Pokrotnieks Dr Medical Academy of Latvia, I Clinic of Internal Diseases, Centre of Gastroenterology, Pilsonu 13, Riga LV-1002, Latvia. E-mail: pokrot@Latnet.LV

Abstract

Background:

Rectal formulations of mesalazine are the treatment of choice in mildly to moderately active ulcerative colitis. A new foam formulation of mesalazine was developed to improve both drug delivery and patient acceptance.

Methods:

In this multicentre, randomized, double-blind, parallel-group study, 111 patients with mildly to moderately active proctitis, proctosigmoiditis, or left-sided ulcerative colitis received mesalazine foam enema or placebo enema (2 g mesalazine per day) for 6 weeks.

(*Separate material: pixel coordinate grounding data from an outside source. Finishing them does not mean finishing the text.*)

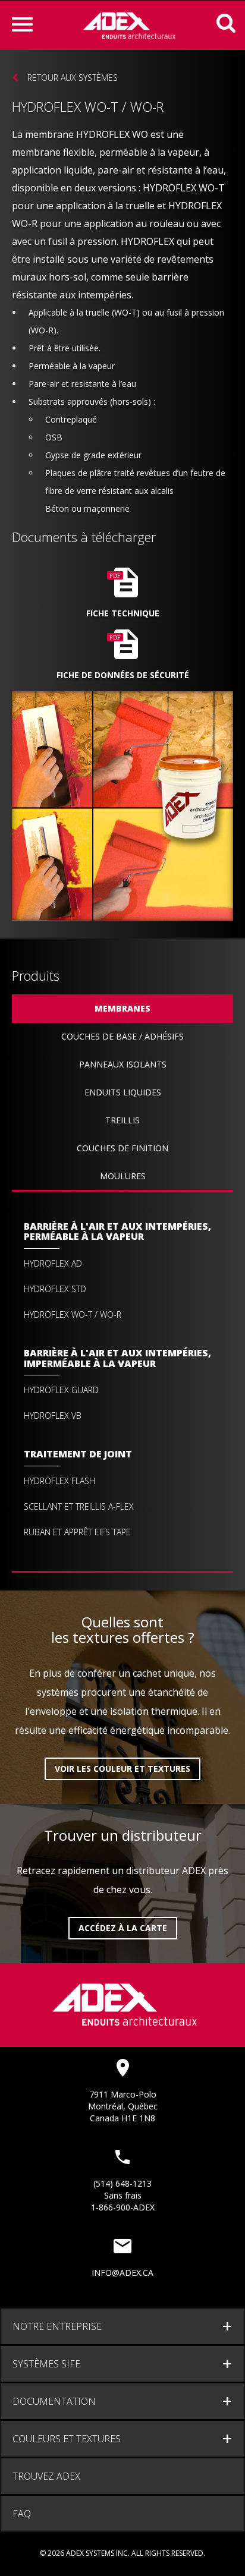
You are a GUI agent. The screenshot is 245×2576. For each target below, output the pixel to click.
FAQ (21, 2513)
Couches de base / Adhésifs (122, 1036)
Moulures (123, 1176)
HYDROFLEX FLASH (59, 1481)
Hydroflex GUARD (61, 1390)
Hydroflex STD (55, 1289)
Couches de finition (122, 1148)
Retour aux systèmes (72, 77)
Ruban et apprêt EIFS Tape (77, 1532)
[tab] (122, 2326)
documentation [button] (54, 2401)
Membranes (122, 1008)
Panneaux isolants (123, 1064)
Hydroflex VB (52, 1416)
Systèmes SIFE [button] (46, 2363)
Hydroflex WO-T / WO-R (72, 1315)
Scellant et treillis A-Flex (79, 1507)
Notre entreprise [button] (57, 2326)
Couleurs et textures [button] (66, 2438)
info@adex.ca (122, 2272)
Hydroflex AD (53, 1263)
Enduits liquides (122, 1092)
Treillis (122, 1120)
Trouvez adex (46, 2476)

Disease activity was monitored on the basis of the Clinical Activity Index, Endoscopic Index, Histological Index, and global efficacy assessment by the investigators. Safety assessments included the recording of adverse events, laboratory variables and vital signs.

Results:

Clinical remission was more frequent in the mesalazine group than the placebo group (65% vs. 40%; P=0.0082), particularly in patients with mild disease and patients with proctosigmoiditis. The frequency of patients with an endoscopic remission was higher in the mesalazine group (57%) than in the placebo group (37%). Similarly, 59% of patients receiving mesalazine but only 41% of those receiving placebo showed an improved Histological Index. The foam enemas were generally well-tolerated, and no treatment-related changes on laboratory variables and vital signs were noted.

Conclusions:

Mesalazine foam enema was well-tolerated and was more effective than placebo in the treatment of patients with distal ulcerative colitis.